──────── Records to use ────────

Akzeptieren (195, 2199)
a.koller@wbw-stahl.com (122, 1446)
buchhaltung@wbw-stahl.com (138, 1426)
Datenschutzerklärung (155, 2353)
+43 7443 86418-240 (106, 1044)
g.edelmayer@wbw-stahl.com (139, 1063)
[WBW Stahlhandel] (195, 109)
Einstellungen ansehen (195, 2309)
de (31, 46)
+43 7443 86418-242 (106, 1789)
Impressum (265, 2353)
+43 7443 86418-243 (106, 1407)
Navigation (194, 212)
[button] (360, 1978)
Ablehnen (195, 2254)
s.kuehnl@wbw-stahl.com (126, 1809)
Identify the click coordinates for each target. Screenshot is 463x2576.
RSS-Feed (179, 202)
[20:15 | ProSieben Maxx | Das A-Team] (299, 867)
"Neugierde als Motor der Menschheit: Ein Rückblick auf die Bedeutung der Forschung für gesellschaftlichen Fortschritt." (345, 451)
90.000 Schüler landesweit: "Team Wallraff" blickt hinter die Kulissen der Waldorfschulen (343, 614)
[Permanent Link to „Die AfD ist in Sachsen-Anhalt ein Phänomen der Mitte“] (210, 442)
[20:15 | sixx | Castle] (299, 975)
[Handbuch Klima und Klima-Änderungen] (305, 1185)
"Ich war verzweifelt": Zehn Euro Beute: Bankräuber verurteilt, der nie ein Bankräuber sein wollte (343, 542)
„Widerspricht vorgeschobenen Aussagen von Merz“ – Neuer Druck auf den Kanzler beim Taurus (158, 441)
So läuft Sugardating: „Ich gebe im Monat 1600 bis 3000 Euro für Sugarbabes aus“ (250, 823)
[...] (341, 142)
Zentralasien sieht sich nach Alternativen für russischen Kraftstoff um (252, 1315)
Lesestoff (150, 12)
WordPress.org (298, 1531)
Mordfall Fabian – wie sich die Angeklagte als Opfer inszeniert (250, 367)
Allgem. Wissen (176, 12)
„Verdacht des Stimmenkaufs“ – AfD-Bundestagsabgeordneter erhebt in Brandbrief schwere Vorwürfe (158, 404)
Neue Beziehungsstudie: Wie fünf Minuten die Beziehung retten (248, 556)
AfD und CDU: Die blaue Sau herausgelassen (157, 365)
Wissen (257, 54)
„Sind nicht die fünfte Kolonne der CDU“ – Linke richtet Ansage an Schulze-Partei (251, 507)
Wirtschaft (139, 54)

────────

» What is needed: Could you reproduce all of the entries exactly as they appear?

» Answer space:
Akzeptieren (195, 2199)
a.koller@wbw-stahl.com (122, 1446)
buchhaltung@wbw-stahl.com (138, 1426)
Datenschutzerklärung (155, 2353)
+43 7443 86418-240 (106, 1044)
g.edelmayer@wbw-stahl.com (139, 1063)
[WBW Stahlhandel] (195, 109)
Einstellungen ansehen (195, 2309)
de (31, 46)
+43 7443 86418-242 (106, 1789)
Impressum (265, 2353)
+43 7443 86418-243 (106, 1407)
Navigation (194, 212)
[button] (360, 1978)
Ablehnen (195, 2254)
s.kuehnl@wbw-stahl.com (126, 1809)
Identify the click coordinates for each target. Screenshot is 463x2576.
RSS-Feed (179, 202)
[20:15 | ProSieben Maxx | Das A-Team] (299, 867)
"Neugierde als Motor der Menschheit: Ein Rückblick auf die Bedeutung der Forschung für gesellschaftlichen Fortschritt." (345, 451)
90.000 Schüler landesweit: "Team Wallraff" blickt hinter die Kulissen der Waldorfschulen (343, 614)
[Permanent Link to „Die AfD ist in Sachsen-Anhalt ein Phänomen der Mitte“] (210, 442)
[20:15 | sixx | Castle] (299, 975)
[Handbuch Klima und Klima-Änderungen] (305, 1185)
"Ich war verzweifelt": Zehn Euro Beute: Bankräuber verurteilt, der nie ein Bankräuber sein wollte (343, 542)
„Widerspricht vorgeschobenen Aussagen von Merz“ – Neuer Druck auf den Kanzler beim Taurus (158, 441)
So läuft Sugardating: „Ich gebe im Monat 1600 bis 3000 Euro für Sugarbabes aus“ (250, 823)
[...] (341, 142)
Zentralasien sieht sich nach Alternativen für russischen Kraftstoff um (252, 1315)
Lesestoff (150, 12)
WordPress.org (298, 1531)
Mordfall Fabian – wie sich die Angeklagte als Opfer inszeniert (250, 367)
Allgem. Wissen (176, 12)
„Verdacht des Stimmenkaufs“ – AfD-Bundestagsabgeordneter erhebt in Brandbrief schwere Vorwürfe (158, 404)
Neue Beziehungsstudie: Wie fünf Minuten die Beziehung retten (248, 556)
AfD und CDU: Die blaue Sau herausgelassen (157, 365)
Wissen (257, 54)
„Sind nicht die fünfte Kolonne der CDU“ – Linke richtet Ansage an Schulze-Partei (251, 507)
Wirtschaft (139, 54)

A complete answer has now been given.